To apply for a DUNS number, visit DUNS Request Service.

NAICS code

You’ll also need to match your products and services to a North American Industry Classification System (NAICS) code. NAICS codes classify businesses based on the particular product or service they supply. A business will generally have a primary NAICS code, but it can also have multiple NAICS codes if it sells multiple products and services.

To find your NAICS code, view the NAICS code list at the U.S. Census Bureau.

Meet size standards

To be eligible for government contracts reserved for small businesses, your business must meet size requirements set by the SBA. These size standards define the maximum size that a business — and its affiliates — can be to qualify as a small business for a particular contract.

The SBA assigns a size standard to each NAICS code. Most manufacturing companies with 500 employees or fewer, and most non-manufacturing businesses with average annual receipts under $7.5 million, will qualify as a small business.

However, there are exceptions by industry. You can view these in Title 13 Part 121.201 of the Code of Federal Regulations (CFR) or in the SBA’s table of small business size standards.

To determine if your business qualifies as “small” for government contracting purposes, use the SBA’s Size Standards Tool.

Register with SAM

To participate in government contracting, you must register your business in the federal government’s System for Award Management (SAM).
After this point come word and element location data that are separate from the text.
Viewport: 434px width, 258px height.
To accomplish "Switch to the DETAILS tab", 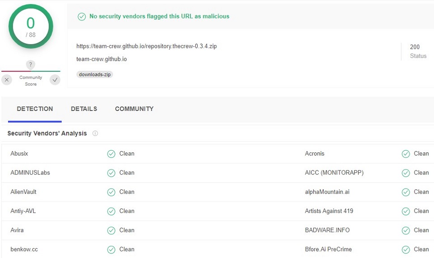I will pos(84,109).
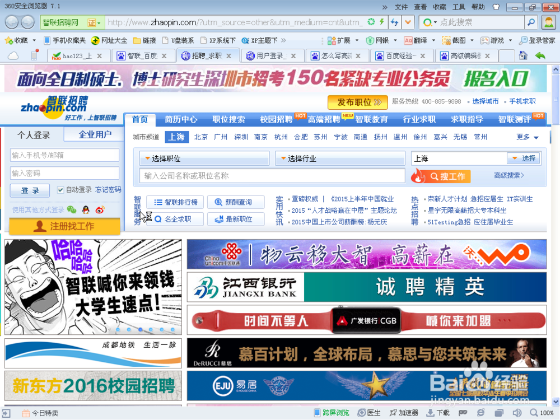This screenshot has width=560, height=420.
Task: Switch to the 校园招聘 tab
Action: [x=277, y=118]
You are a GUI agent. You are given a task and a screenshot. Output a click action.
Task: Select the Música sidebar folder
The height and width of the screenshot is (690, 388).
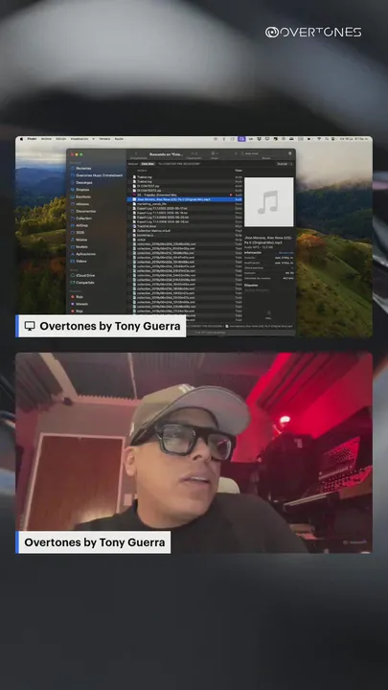79,240

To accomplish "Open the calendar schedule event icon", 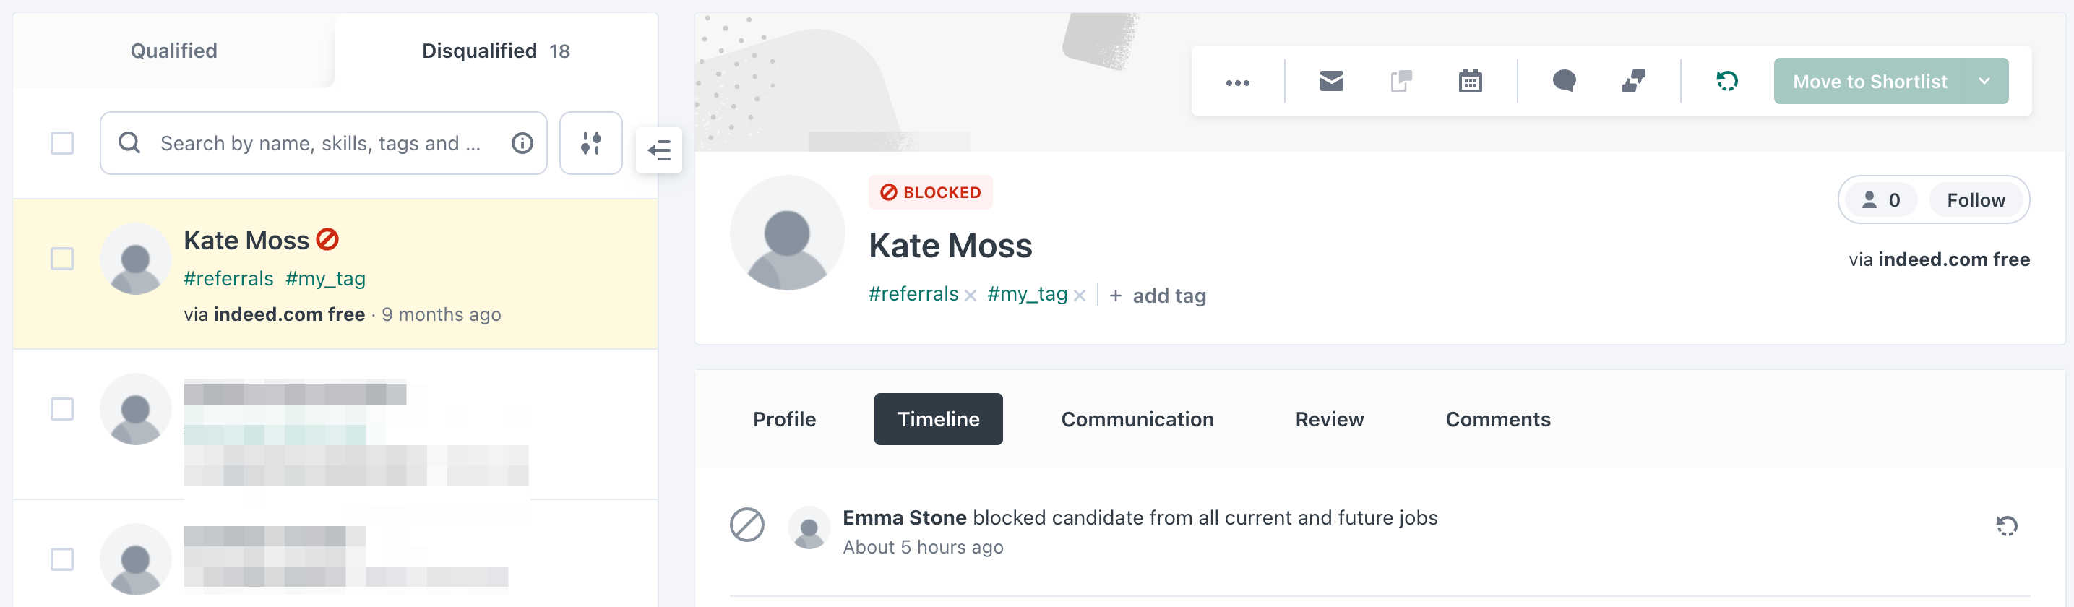I will (1470, 81).
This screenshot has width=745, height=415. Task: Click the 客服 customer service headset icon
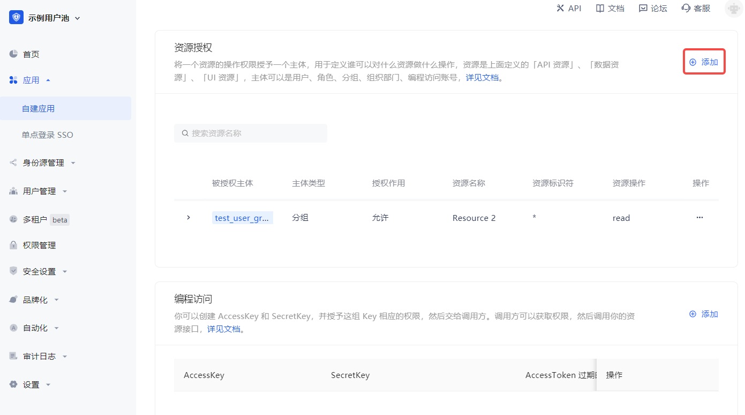pos(686,8)
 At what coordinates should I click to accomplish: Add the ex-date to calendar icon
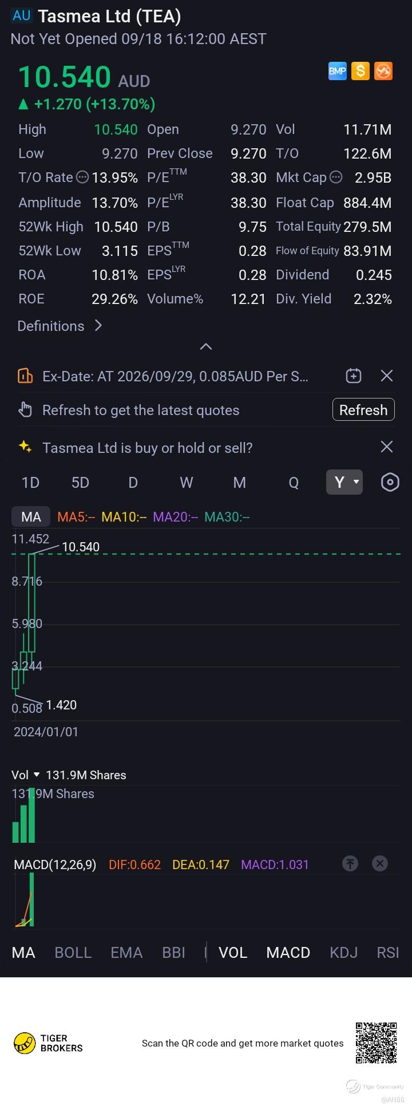pos(354,376)
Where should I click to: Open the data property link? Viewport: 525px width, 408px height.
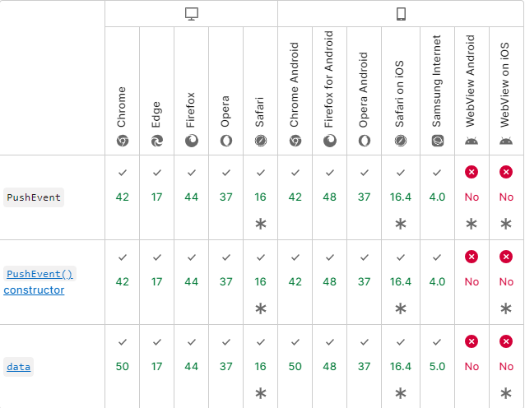[18, 367]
SAM is a database that government agencies search to find contractors.

Using SAM, you’ll able to certify that your business is eligible for contracts that are reserved for small businesses. You’ll also be able to represent if your business is eligible for contracts under an SBA contracting program because it is disadvantagedwomen ownedveteran owned, or located in an underutilized area.

Your small business’ profile in SAM is like a résumé. Creating a profile that’s accurate and appealing is important to winning a government contract. Make sure to use accurate, descriptive terms about your business so that contracting officials will be able to find you in search results.

Maintain compliance

In order to participate in government contracting, you must comply with all laws and regulations. The federal government’s purchasing process is governed by the Federal Acquisition Regulation.

Regulations covering government contracting programs for small businesses are listed in 13 CFR 125.